I tried out lot of things (different light conditions, collecting images with ESP-EYE using your proposed method in Collect Sensor Data Straight From Your Web Browser, setting saturation, rotating the camera, etc.) and I also managed an ESPCAM AI Thinker but I have the same issue. Actually they (EYE and AI-Thinker also) can not detect the objects which differ only in color. In the prototype testing in the Edge Impulse it works but the quantized model does not work on ESP.
Sometimes in 1-2% of the cases ESP can detect correctly.
Could you share the version (.zip) in e-mail, which works at you perfectly, with me please?
I would test, I already have the same HW, as you and maybe I set something wrong in the Edge Impulse when I create the library.
I use this net: FOMO (Faster Objects, More Objects) MobileNetV2 0.1

Best regards,
Lehel

Hello @edghba,

I tried with the default example, I just changed the
#define CAMERA_MODEL_AI_THINKER.

Please note that it was not working perfectly, I had like 10% of the frames that contained a bounding box.

@matkelcey, have you encountered this kind of color limitation with FOMO? Is there any tip to make the model better and separate better on colors?

Best,

Louis

Hello Louis,

Thank you for the information. Then we see the same issue.
I think the problem is at the quantized, Tensorflow Lite model created by Edge Impulse because the neural net works on PC in Edge Impulse well. It detects the objects different only in colors perfectly.
Some accuracy degradation should be on ESP because of the int instead of float etc. but actually unfortunately it does not work on ESP.

Best regards,
Lehel

Hello Louis,

Short summary and a question.
After lot of different training (RGB, grey-scale, with more, less training data, at different light conditions and in different places, with MobileNetV2 0.1/0.35) and testing on ESP-EYE and ESP32 Ai-Thinker I found that:

  • The FOMO (Faster Objects, More Objects) MobileNetV2 0.35, so when the alpha = 0.35, works in grey-scale very robustly when I train it with lot of data (for 2 different objects with a total of 800 training images in different positions).

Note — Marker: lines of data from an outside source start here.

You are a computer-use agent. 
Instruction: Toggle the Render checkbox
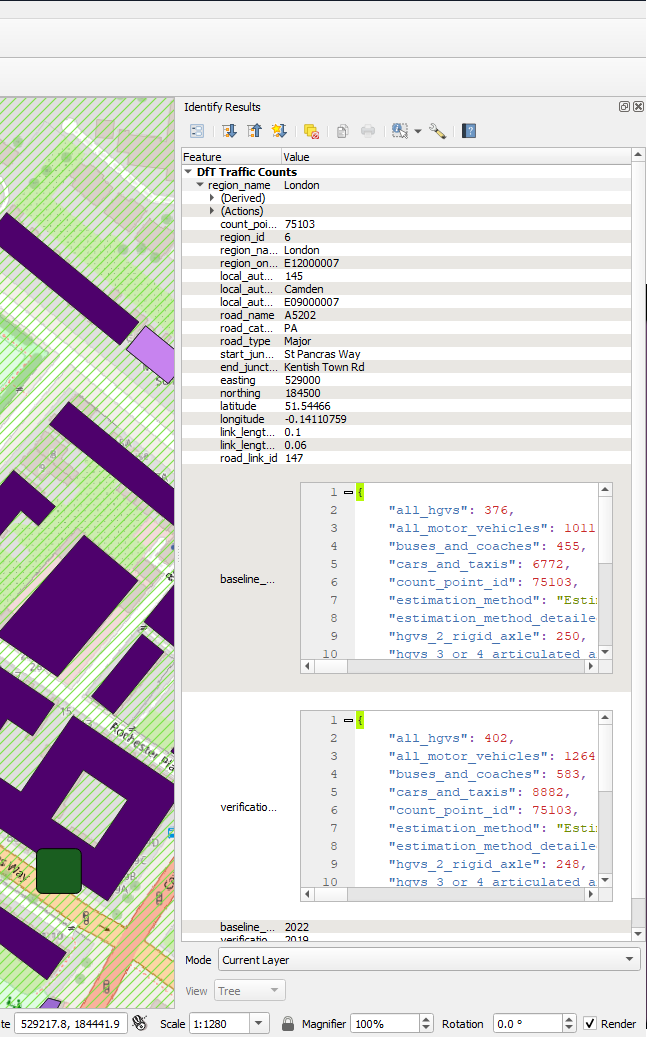click(591, 1024)
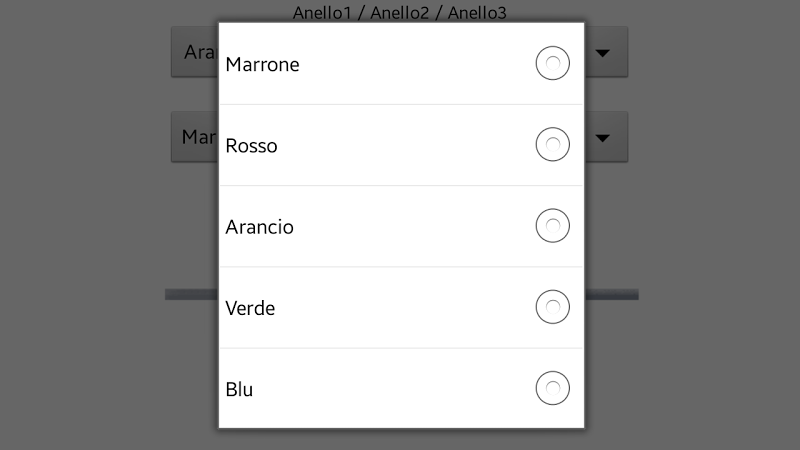Click the Rosso option text
800x450 pixels.
251,146
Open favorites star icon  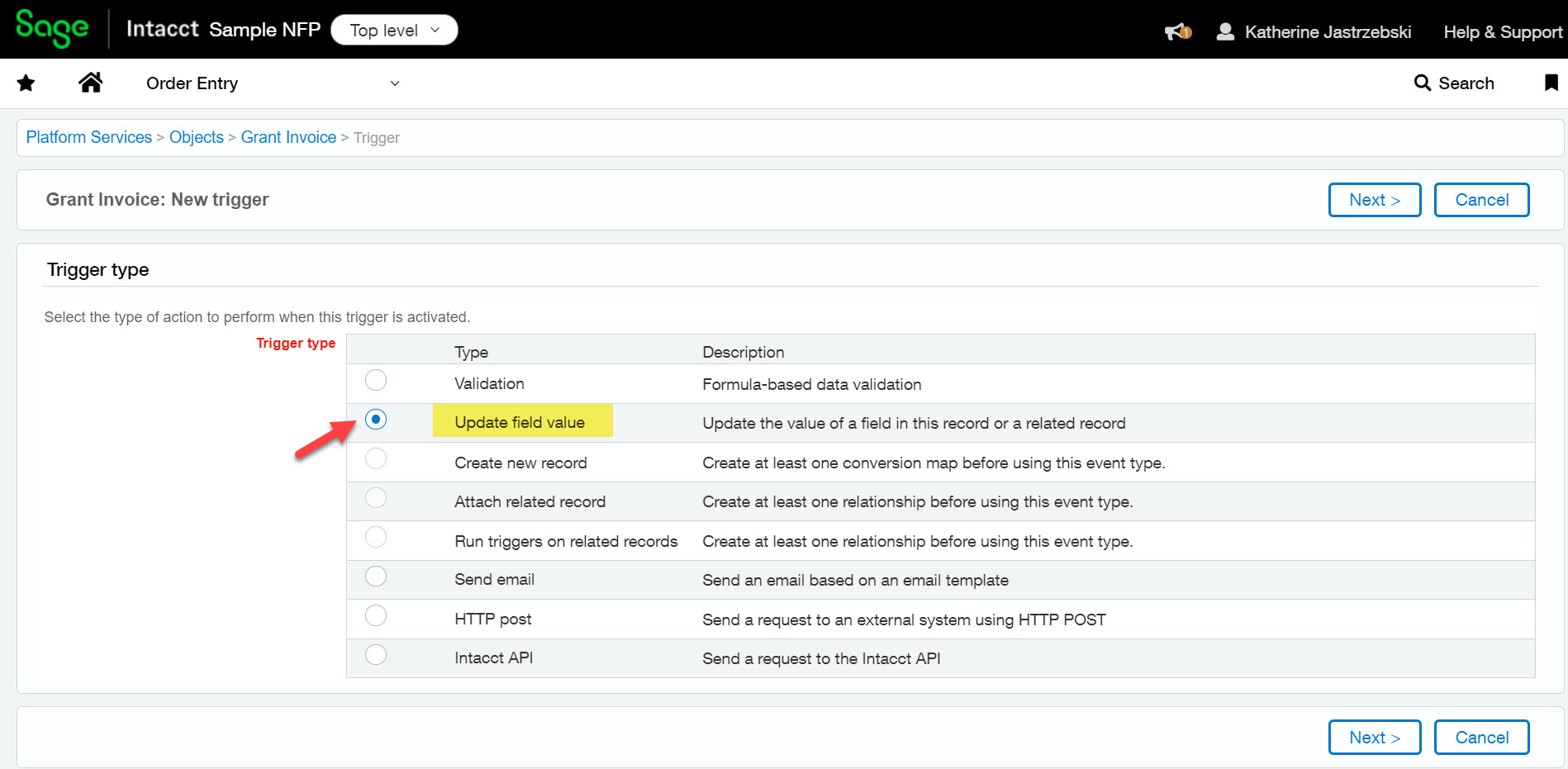click(x=26, y=83)
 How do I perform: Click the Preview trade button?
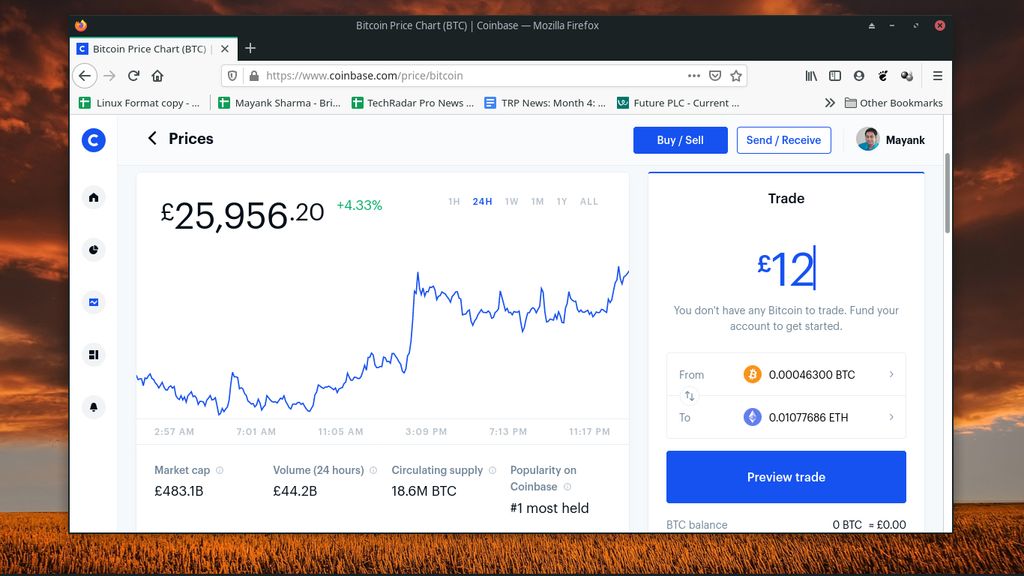coord(785,477)
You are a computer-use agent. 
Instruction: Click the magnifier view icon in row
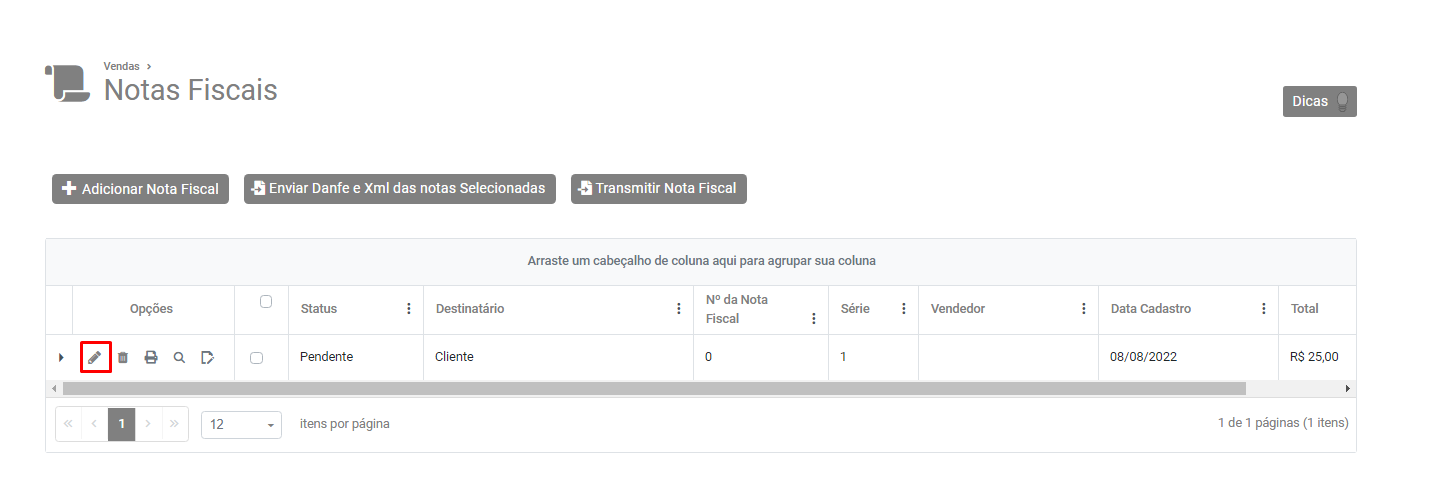pyautogui.click(x=179, y=357)
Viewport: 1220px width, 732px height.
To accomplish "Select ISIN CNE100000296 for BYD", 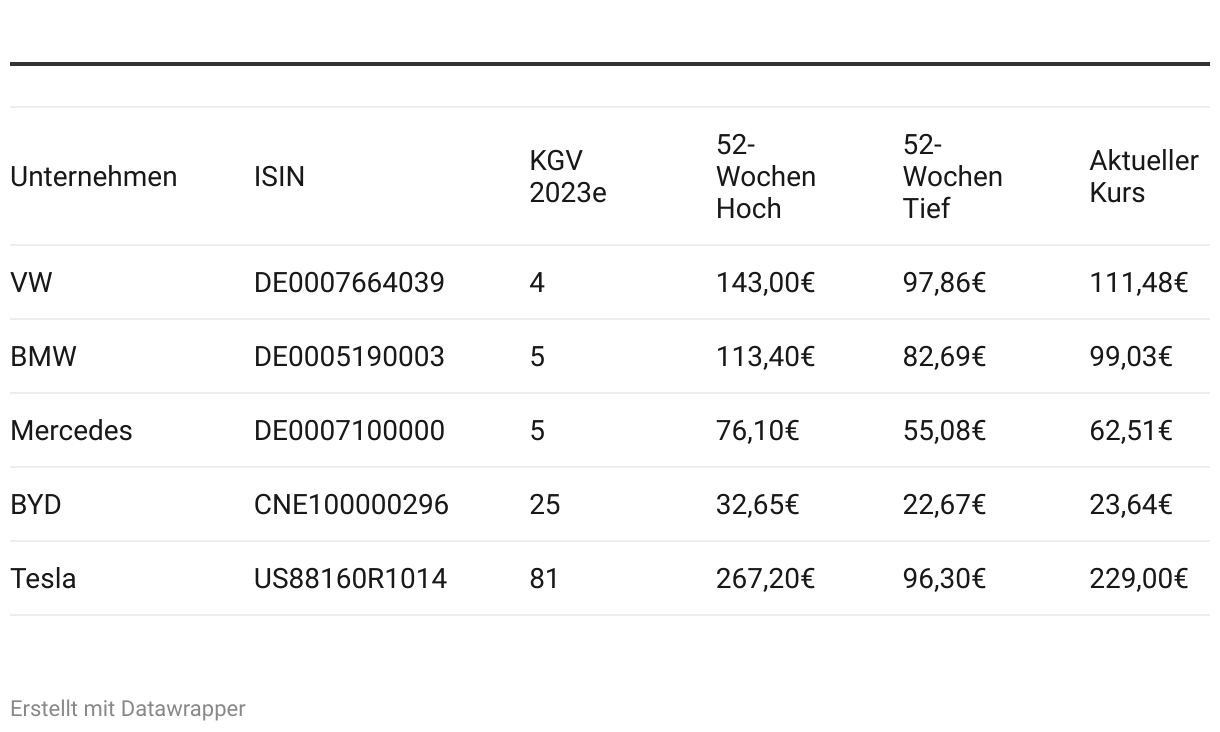I will 351,505.
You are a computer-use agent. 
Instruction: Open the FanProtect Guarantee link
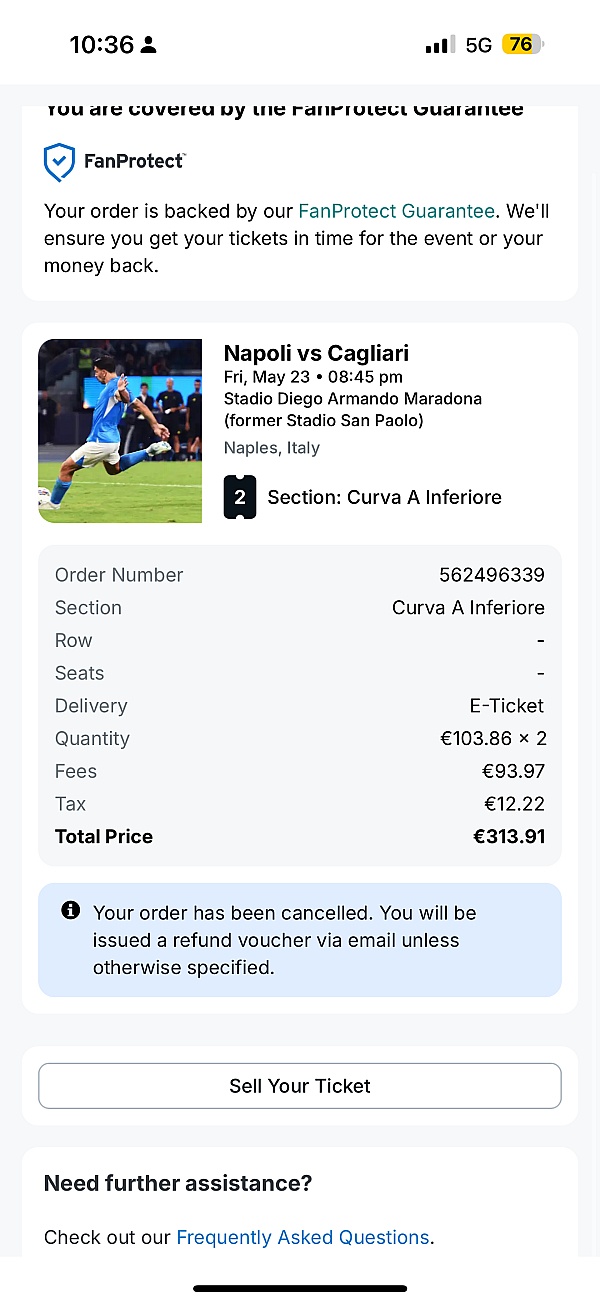click(396, 211)
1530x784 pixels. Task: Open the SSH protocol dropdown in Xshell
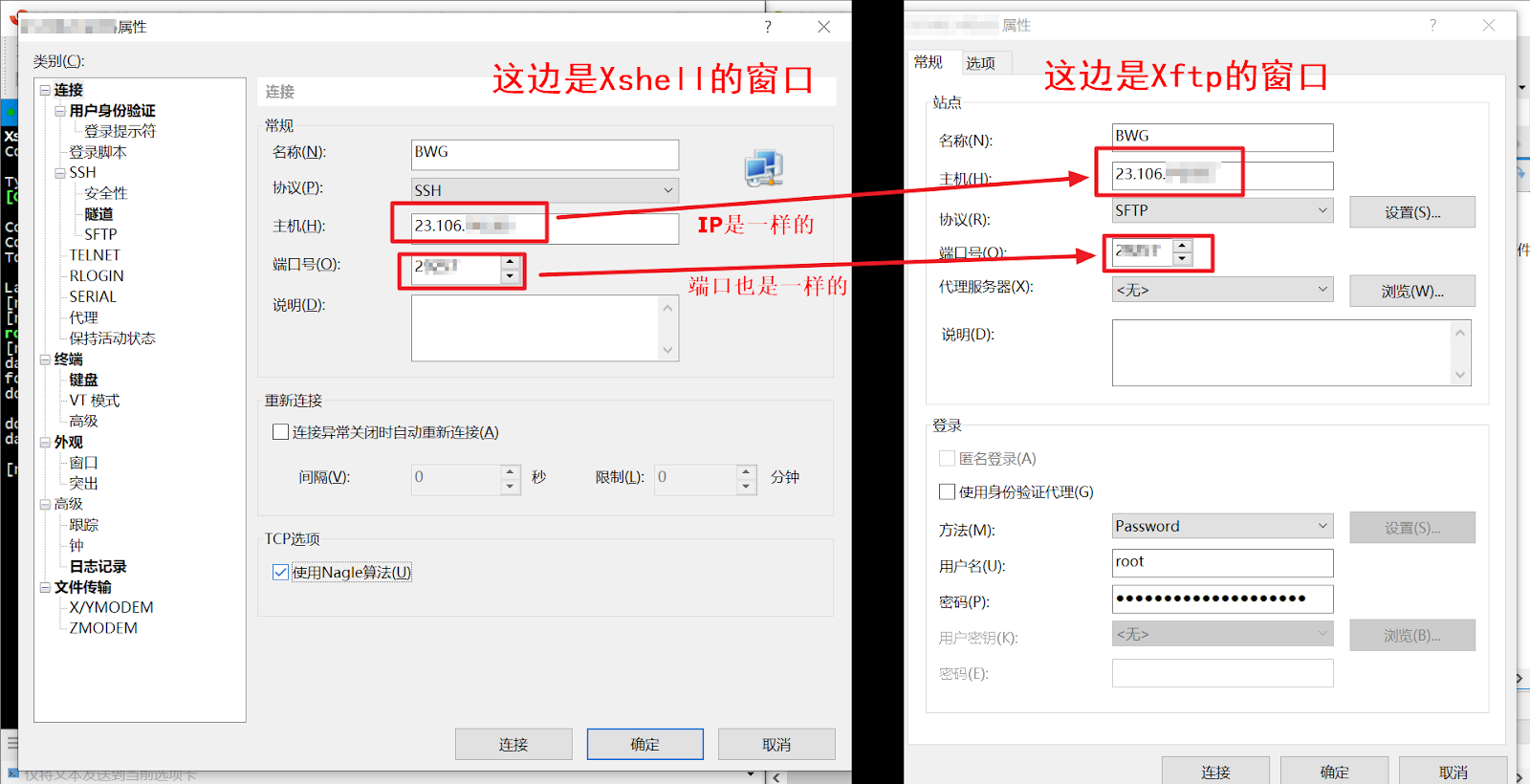(x=545, y=190)
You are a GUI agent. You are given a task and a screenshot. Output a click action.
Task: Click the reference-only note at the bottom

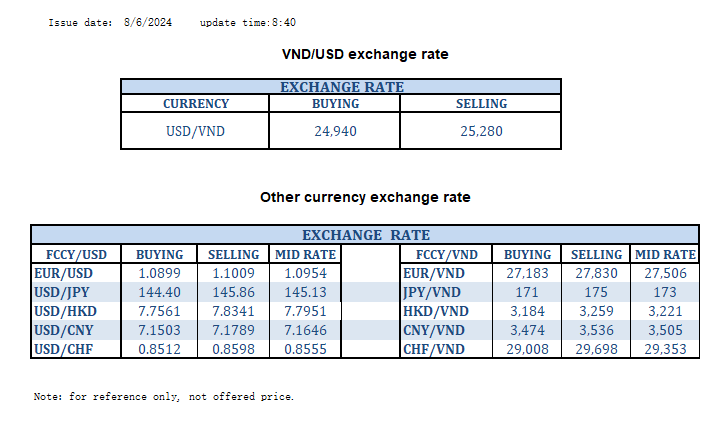pyautogui.click(x=164, y=397)
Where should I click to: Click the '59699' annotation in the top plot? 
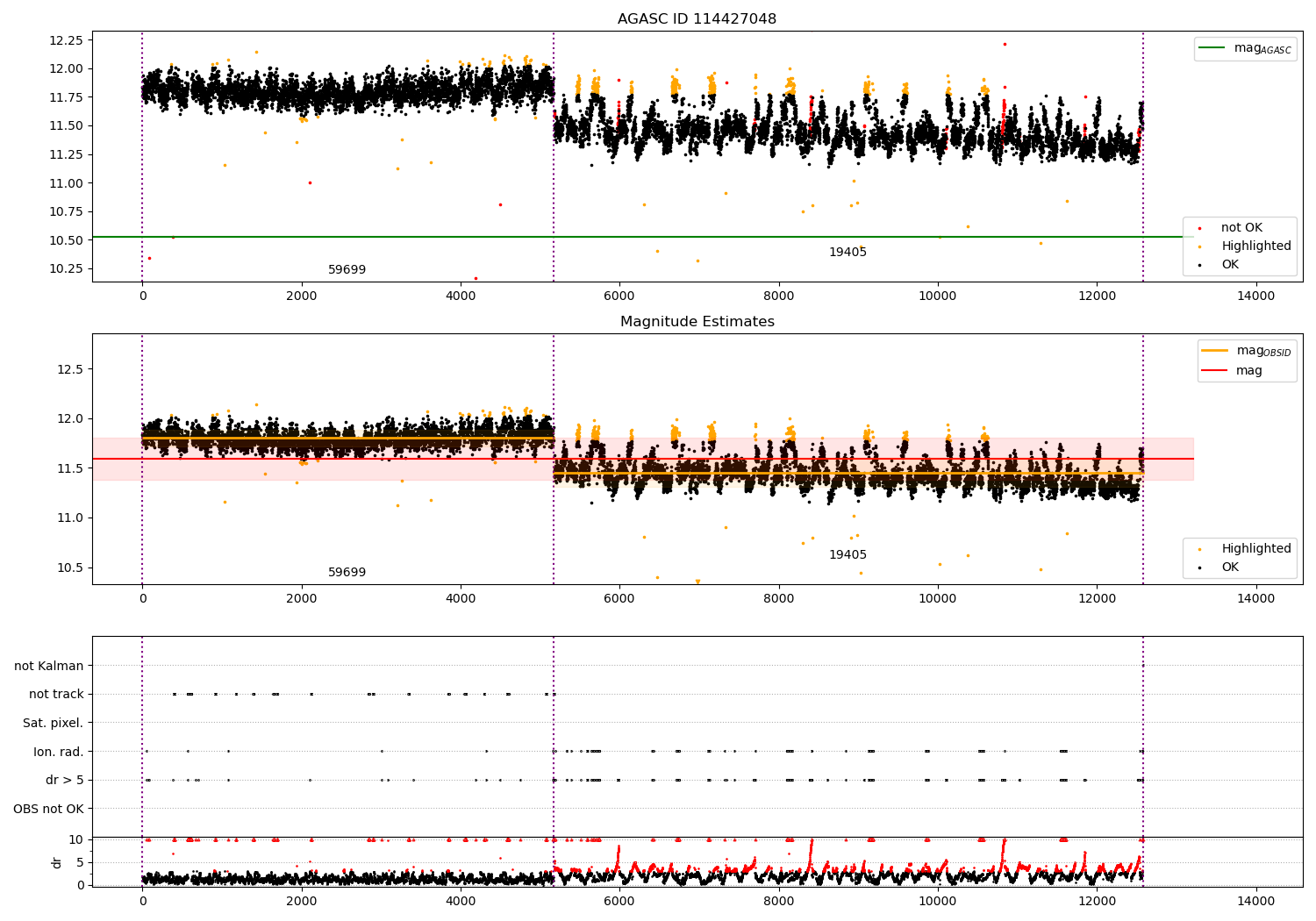[347, 270]
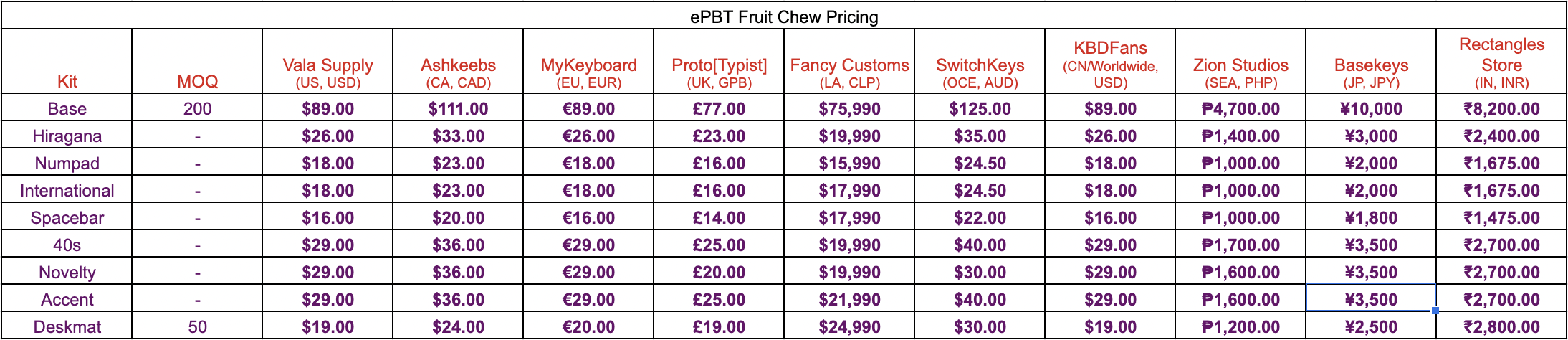1568x340 pixels.
Task: Click the ₱4,700.00 Zion Studios price
Action: pos(1240,108)
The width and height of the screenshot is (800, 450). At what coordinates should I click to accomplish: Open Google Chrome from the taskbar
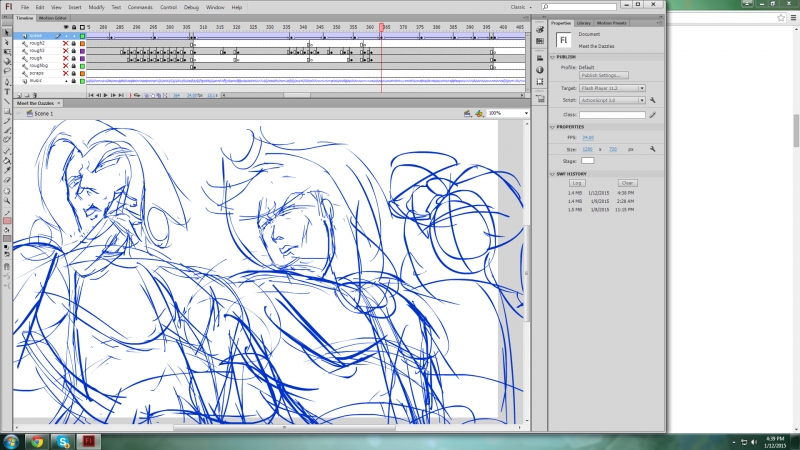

  • ESP-EYE detects the object very reliably but since it is trained in grey-scale it can not distinguish among the objects of exact same shape but different colors.

  • I have found in the Edge Impulse description also:
    FOMO (Faster Objects, More Objects) MobileNetV2 0.35These models are designed to be <100KB in size and support a grayscale input at any resolution.

  • I have not found such neural net on Edge Impulse site which works with colorful objects.

  • The MobileNetV2 algorithm and your FOMO (Faster Objects, More Objects) MobileNetV2 0.35 algorithm works for colorful objects also. Edge Impulse proves also because it works on PC or on mobile phone perfectly on your site in the Launch in Browser section.

  • I wonder why it can not work after the quantization at all?
    I am thinking about that it should work after quantization also. I think it is not issue of the light conditions and of the camera settings, because I also tested at different conditions, and because the quantized grey-scale model works in different light conditions also.

Could you investigate/look at, please why we have this issue for colorful objects but not for grey-scaled objects?
The MobileNetV2 object detection algorithm is good for colorful objects also.

If this issue could be clarified and solved then it would be really great for me.

Project Id for this entry: 288939

Thank you & Best regards,
Lehel

Hello @edghba,

I’m asking internally because I’m out of ideas :smiley:

Best,

Louis

Hello Louis,

Have you had time to ask within the team?
I am thinking about what the problem can be. I suspect that the FOMO is trained by color images (RGB, 3 channels) but during the object detection the input image is read as grey-scale (1 channel) image. So the FOMO trained on colored image tries to detect from grey-scale input image and therefore it does not work or very-very rarely it can detect from grey-scale input image.
You handle inside the lib if the input image is grey-scaled (1 channel) or RGB with 3 channels.
I can only see this line converted = fmt2rgb888(fb->buf, fb->len, PIXFORMAT_JPEG, snapshot_buf); in your ei_camera_capture() where you read the captured jpg image and convert to RGB format.
I do not know what you do with the RGB input (3 channels) image in the lib later.
I suspect you convert it to grey-scale image when the FOMO is set to grey-scale but what happens if the FOMO is trained in RGB…

Best regards,
Lehel